+++ 学習本文

膀胱炎の初期症状(頻尿、血尿、お漏らしなど)が見られた場合、早めに獣医師に相談し、尿検査や適切な治療を受けることが大切です。放置すると治療が複雑になり、犬の苦痛も増すため、迅速な対応が推奨されます。

犬の膀胱炎の原因 ストレスが影響することも

膀胱炎になりやすい犬種ヨークシャーテリア

犬の膀胱炎の主な原因の一つは、尿道に細菌(ブドウ球菌)が侵入して炎症を引き起こすことです。特に、尿道が短く、おしっこをする際に地面に触れることがあるメス犬に多く見られます。

 

また、膀胱炎になると膀胱結石を発生しやすいとされていますが、その逆で、膀胱結石が膀胱を損傷し、膀胱炎を引き起こすこともあります。

 

膀胱結石が発生しやすい犬種の場合は特に、おしっこの後などに清潔を保つことが大切です。

++++++
+++ 提供資料

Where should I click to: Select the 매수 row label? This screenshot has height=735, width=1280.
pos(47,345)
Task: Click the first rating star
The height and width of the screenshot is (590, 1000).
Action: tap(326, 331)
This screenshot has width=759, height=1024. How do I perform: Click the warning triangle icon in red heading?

++++++
+++ 提供資料

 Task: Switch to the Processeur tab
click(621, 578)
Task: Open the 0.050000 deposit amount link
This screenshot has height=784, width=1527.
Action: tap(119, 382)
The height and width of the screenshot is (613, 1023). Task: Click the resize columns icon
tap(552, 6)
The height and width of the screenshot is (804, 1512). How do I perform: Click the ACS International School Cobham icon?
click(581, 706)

++++++
+++ 提供資料

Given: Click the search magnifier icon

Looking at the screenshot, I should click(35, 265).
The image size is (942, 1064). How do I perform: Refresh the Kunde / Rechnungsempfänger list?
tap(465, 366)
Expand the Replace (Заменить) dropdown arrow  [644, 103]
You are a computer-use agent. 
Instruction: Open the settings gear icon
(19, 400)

++++++

__課題内容__: 犬の膀胱炎の文章のうち、「膀胱炎になりやすい犬種ヨークシャーテリア」から「に清潔を保つことが大切です。」までの部分(両端の語句を含む)を、「メス犬」を「雌の犬」に換えて書き換えなさい。 答えるときは、犬の膀胱炎の文章だけを根拠にすること。

__完成解答__:
膀胱炎になりやすい犬種ヨークシャーテリア

犬の膀胱炎の主な原因の一つは、尿道に細菌(ブドウ球菌)が侵入して炎症を引き起こすことです。特に、尿道が短く、おしっこをする際に地面に触れることがある雌の犬に多く見られます。

 

また、膀胱炎になると膀胱結石を発生しやすいとされていますが、その逆で、膀胱結石が膀胱を損傷し、膀胱炎を引き起こすこともあります。

 

膀胱結石が発生しやすい犬種の場合は特に、おしっこの後などに清潔を保つことが大切です。